Rubinism Isn’t the Problem

Over at The Big Picture former federal bank regulator Bill Black launches into an extensive critique of opposition to bank regulation, which he characterizes as “the dangerous myth that financial regulation is unrelated to financial crime”, I’d like to commend to your attention. If I can summarize a 1,000 word essay in a simple sentence, I’d say he blames the financial crisis on financial crime and financial crime on a failure of regulation under the Clinton, Bush, and Obama Administrations, which have adopted a common philosophy which might be called “Rubinism”, i.e. regulation of, by, and for the big banks.

I honestly don’t think he goes far enough. I think the fundamental problem is one of regulators’ incentives. As I see it there are two contrasting strategies for fixing that. Either you can make the big banks much less tempting (by making them smaller) or you can alter the relationship between regulators and the banks they’re supposed to be regulating by making it possible for an aggressive young regulator or prosecutor to make a lot of dough by going after financial crime rather than “going native” and taking a light hand with those institutions in the hope of landing a lucrative sinecure later on.

5 comments… add one
  • Drew Link

    Have you ever watched the withering invective heaped upon bank regulators in Congressional hearings by Barney Frank et al and captured on CSPAN tapes?

    Nuff said. I’d give Barney the finger, walk out, and resign immediately.

  • PD Shaw Link

    Couldn’t get too far in the piece. Early we have an associate professor of economics and law and former litigation director, criticizing his opponent as an attorney. (!?!)

    The attorney-politician has no doubt a deceptive way of simplifying all choices into four alternatives, but the former litigation director interprets her positions with typical legal tactics as erecting strawmen and exaggerating the opponent’s position to refute it. No time to finish it.

    I certainly disagree with the claim that S&L deregulation created looting, as opposed to the failure of S&Ls created looting.

  • steve Link

    “I certainly disagree with the claim that S&L deregulation created looting”

    Because? At any rate, Black has noted that regulators caught on to what was happening in the S&L crisis, but the politicians in charge kept them (for awhile) from going after those involved. I think the financial incentives are important, but the tone set by those in charge, always the political leaders, is also important.

    Steve

  • PD Shaw Link

    . . . because I’ve read the post-bailout analysis from the FDIC/RTC, and read regular case summaries while doing work for them. The classic criminal fraud was an S&L failing, followed by officers advancing loans to closely related entities or individuals while bypassing internal controls. For example, an S&L that is close to failing and an executive loans money to his cousin’s while elephant, violating his fiduciary duty to the business, and evidencing self-benefit.

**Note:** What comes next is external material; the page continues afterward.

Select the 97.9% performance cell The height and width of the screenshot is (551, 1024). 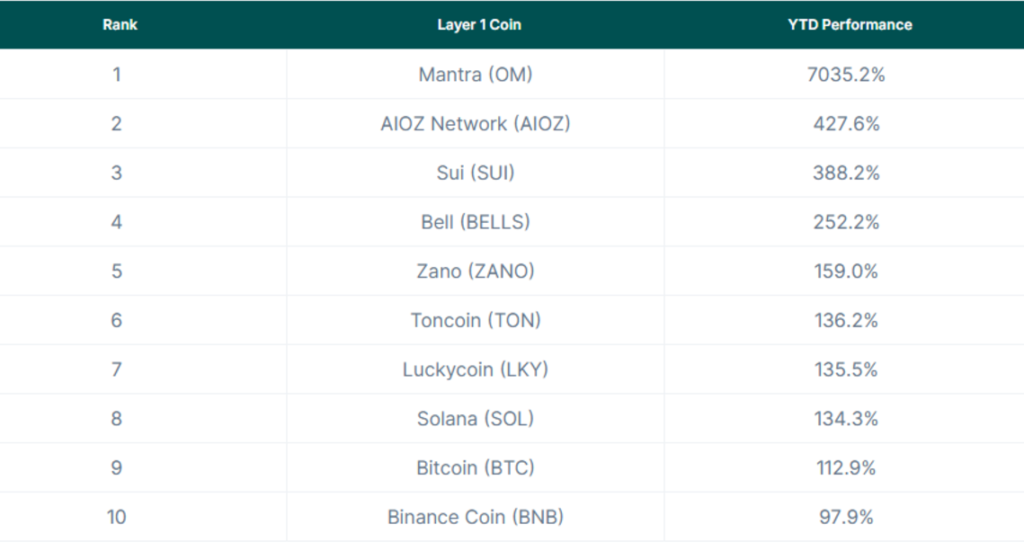[846, 517]
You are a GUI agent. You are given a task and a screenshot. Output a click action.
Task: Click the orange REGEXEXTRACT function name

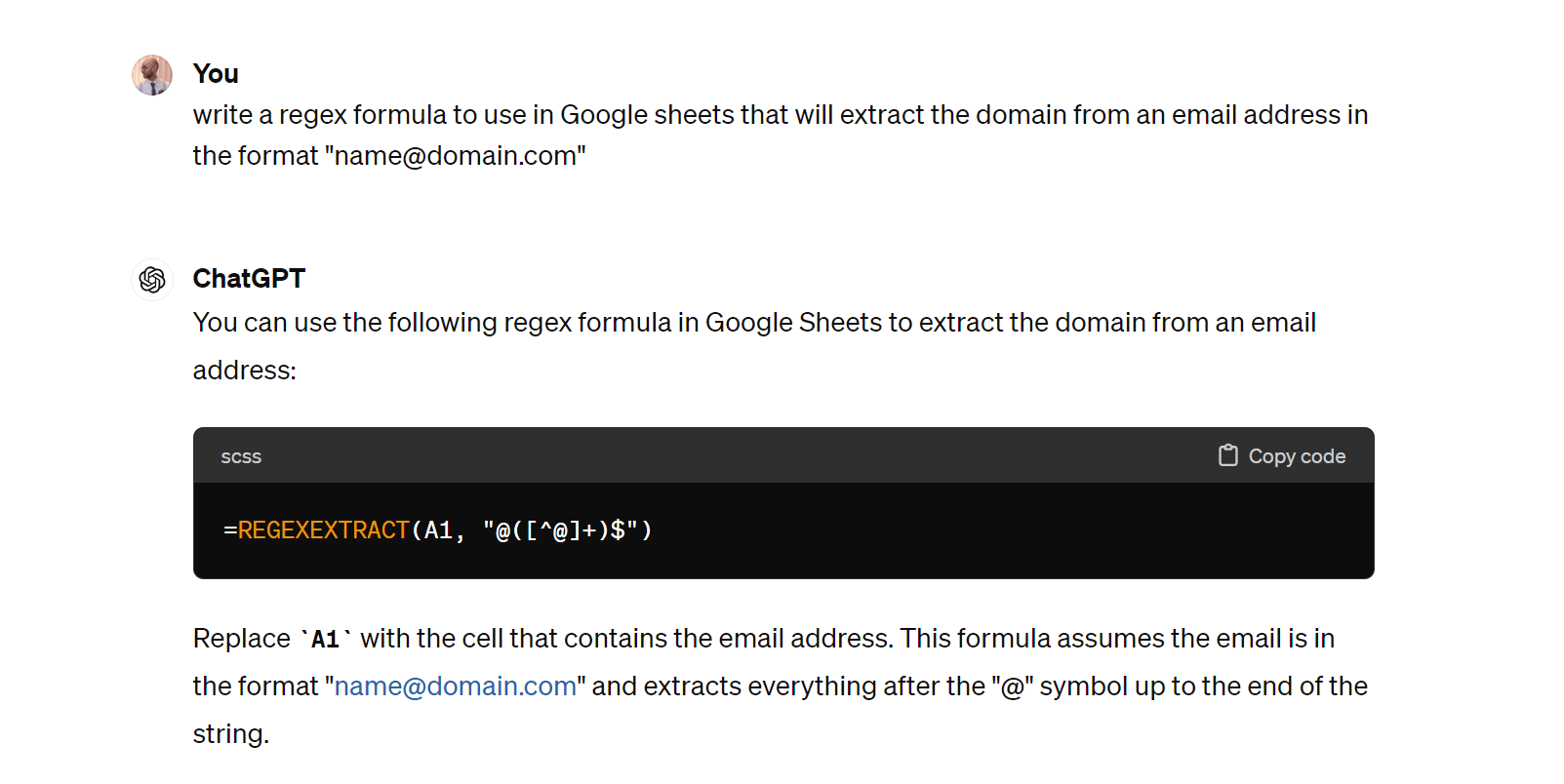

    The S&L’s were failing because of the interaction of the regulatory constraints in a high-interest environment. They weren’t “deregulated,” their regulations were lessened, which didn’t help and maybe hurt. I think the causal chain is all wrong.

  • “I certainly disagree with the claim that S&L deregulation created looting”

    Because?

    Because it isn’t just deregulation that can lead to looting…it is deregulation along with a government that will bail out looted entities that creates the perverse incentives. If you look at some of the more notable instances of looting you see that the big money guys behind the looted entity end up coming out either with their entire investment or maybe a bit more. Why give any close scrutiny to the situation if you are a big money guy and there is always this issue of too big to fail?

    If you are going to put money into anything that is deemed to big to fail you don’t have to worry. Since it is too big to fail, it wont be allowed to fail so your initial investment is safe. If it doesn’t fail, then you make money. No down side. It isn’t just the lax nature of regulations, but that various policy makers and politicians wont be willing to let the too big to fail concern fail.

    I’d also suggest there might be a positive feedback loop between bailing out entities that are to big to fail and the growth of entities that are too big to fail. That is, bailouts will create an incentive to become too big to fail. Make sure that whatever it is you are doing is so large that failure will scare the bajeebers out of the politicians/policy makers so that they will feel compelled to act.

    Add on that many policy makers and politicians often toddle off to Wall Street and other large corporations when their stint in whatever office/agency is done and you have really made a hash out of things. And that politicians can benefit financially from laws that they pass….is it any wonder our system is so screwed up?

    And once you start down the road of bailouts it gets harder and harder to stop. Sorry steve, but since you advocated bailouts in the past, in your own small way…you are part of the problem.